The brief then draws attention to how the risk-corridor program’s expected revenue-neutrality—the expectation that it would not function as a bailout—influenced the Congressional Budget Office’s scoring, which was “critical” to securing Obamacare’s passage:
[W]hen the CBO performed a cost estimate contemporaneously with the Affordable Care Act's passage, it omitted the risk corridors program from its scoring….The CBO's cost estimate was critical to ACA's passage, and was referenced in the text of ACA itself….
And that critical estimate of ACA's fiscal consequences was predicated on the understanding that the risk corridors program would not impose liability on the government for payments in excess of amounts collected under the risk corridors program.
Finally, the brief says that Congress’s intentions—specifically its opposition to the program’s functioning as a bailout—are quite clear at this point:
[E]ven if Congress's intent to limit the United States' liability to the extent of risk corridors collections were unclear at the time the ACA was enacted, by the time any payments could be made, Congress had 'directly spoken' to the issue by restricting the use of HHS funds to support the risk corridors program.
In light of these statements by his own Justice Department, it would be very hard for Obama to turn around and implement a unilateral executive bailout of insurance companies. Obama, however, has done something similar before. Prior to decreeing that he would no longer deport illegal immigrants under 30 years of age—before subsequently decreeing that that roughly five million illegal immigrants who are parents of citizens are exempt from deportation and are even eligible for work permits—Obama said the following:
“With respect to the notion that I can just suspend deportations through executive order, that’s just not the case, because there are laws on the books….Congress passes the law. The executive branch’s job is to enforce and implement those laws….There are enough laws on the books by Congress that are very clear in terms of how we have to enforce our immigration system that for me to simply, through executive order, ignore those congressional mandates would not conform with my appropriate role as president.”
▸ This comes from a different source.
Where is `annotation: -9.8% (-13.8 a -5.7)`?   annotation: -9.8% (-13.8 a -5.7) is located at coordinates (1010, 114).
If Obama was willing to ignore his own legal and constitutional analysis in his determination to decree new federal immigration “law” from the White House, no one should put it past him to ignore the analysis of his own Justice Department in his quest to bail out his insurance company allies with money that Congress has never appropriated. Still, his Justice Department’s legal brief serves to highlight that any such actions by Obama would be in violation of our Constitution and laws.